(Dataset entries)
+-------+

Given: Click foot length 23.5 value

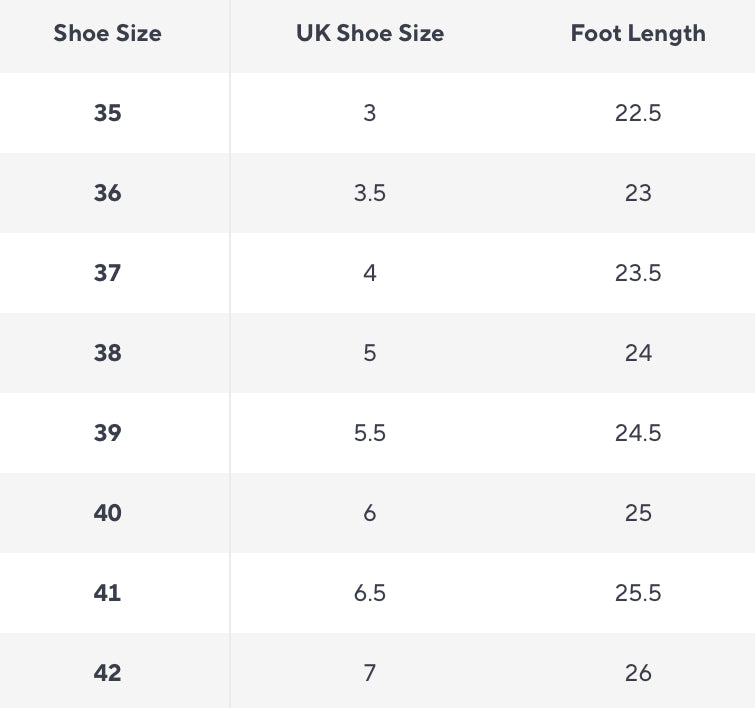Looking at the screenshot, I should [638, 273].
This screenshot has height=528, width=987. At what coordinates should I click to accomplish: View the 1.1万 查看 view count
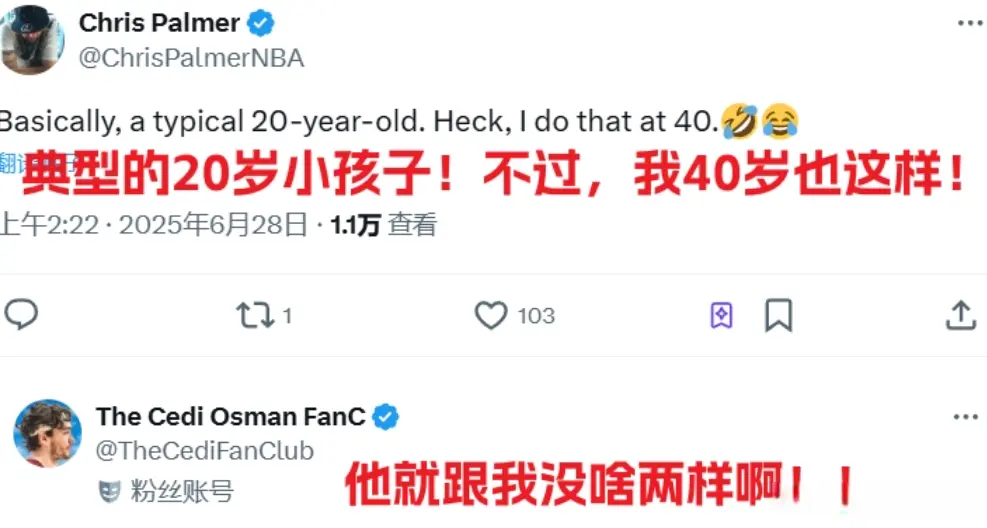384,225
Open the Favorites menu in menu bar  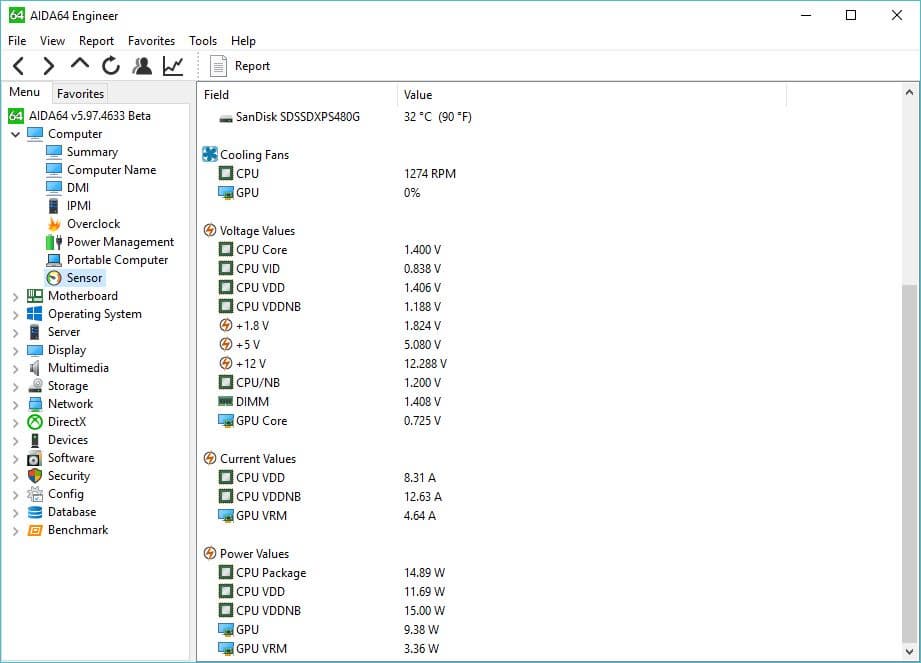tap(152, 41)
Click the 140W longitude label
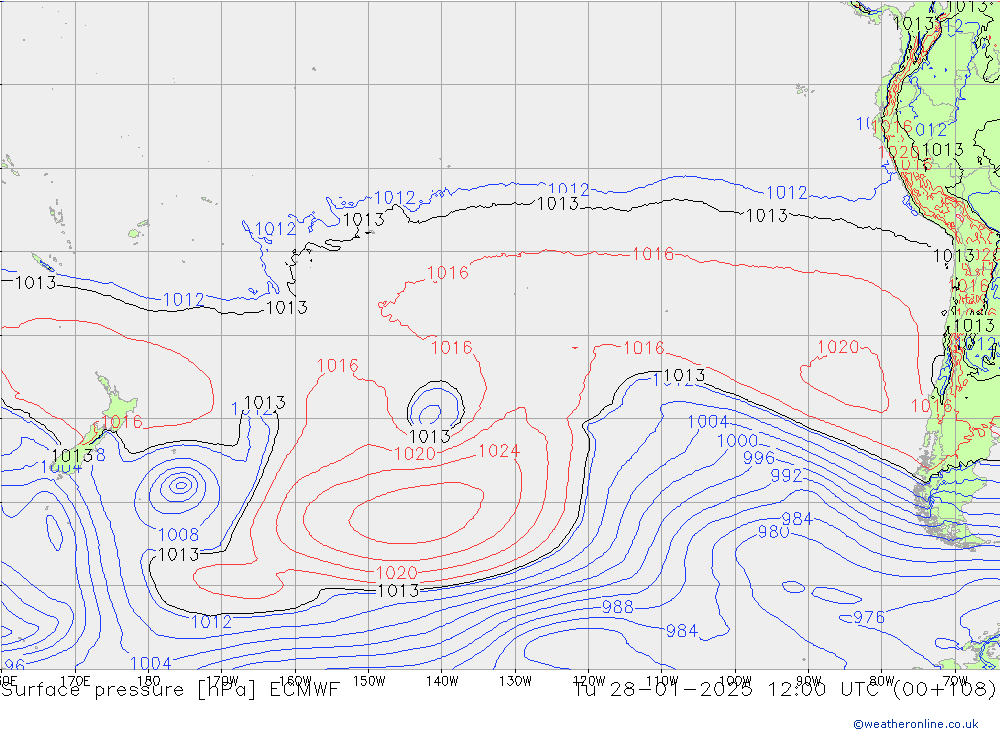Screen dimensions: 1000x733 441,680
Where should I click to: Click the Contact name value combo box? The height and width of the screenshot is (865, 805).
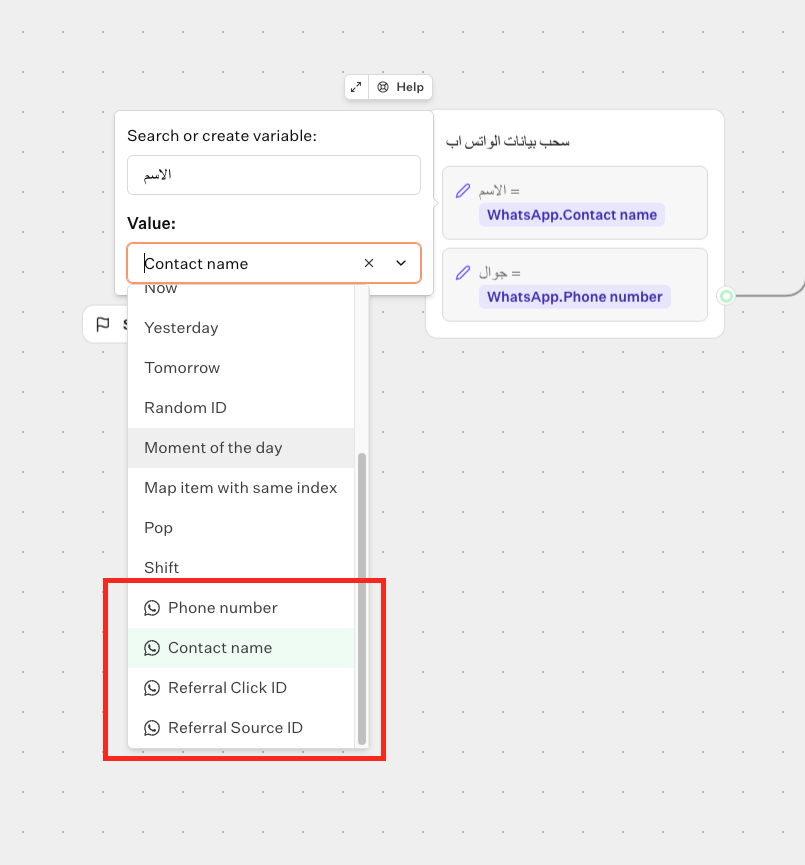[250, 263]
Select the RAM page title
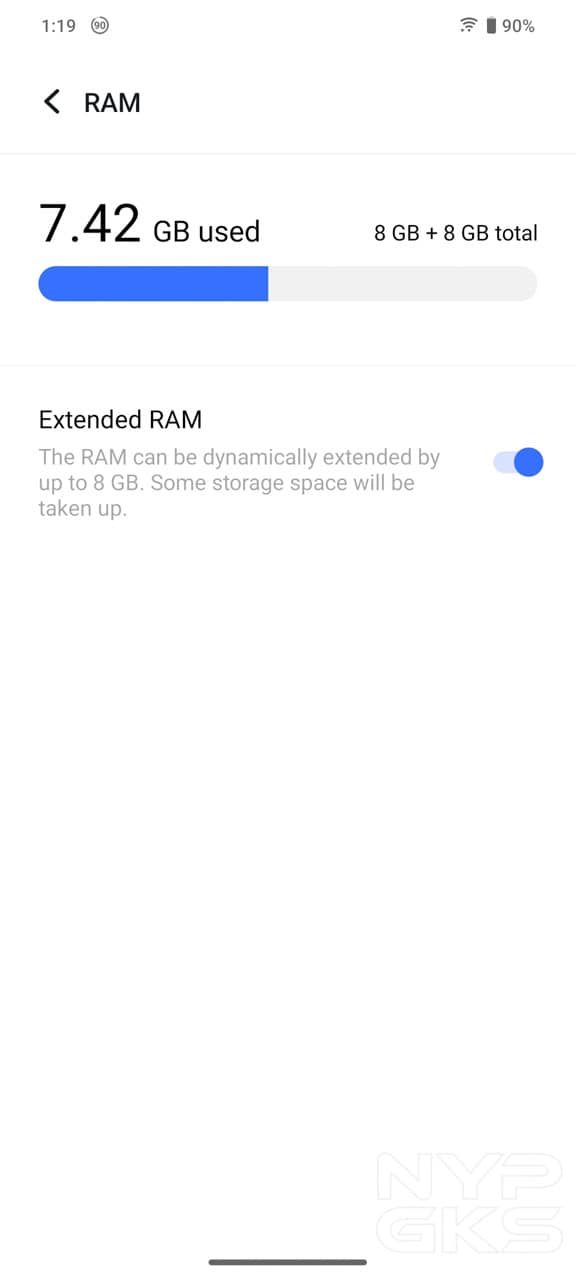Image resolution: width=576 pixels, height=1280 pixels. (112, 103)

+-------+

# EXERCISE DESCRIPTION:
In the records above, find the line with "Where should I" and copy from it through the last line exactly, without the pictures.

# WORKED SOLUTION:
Where should I click to: Click the Contact name value combo box? The height and width of the screenshot is (865, 805).
[250, 263]
Select the RAM page title
Image resolution: width=576 pixels, height=1280 pixels. (112, 103)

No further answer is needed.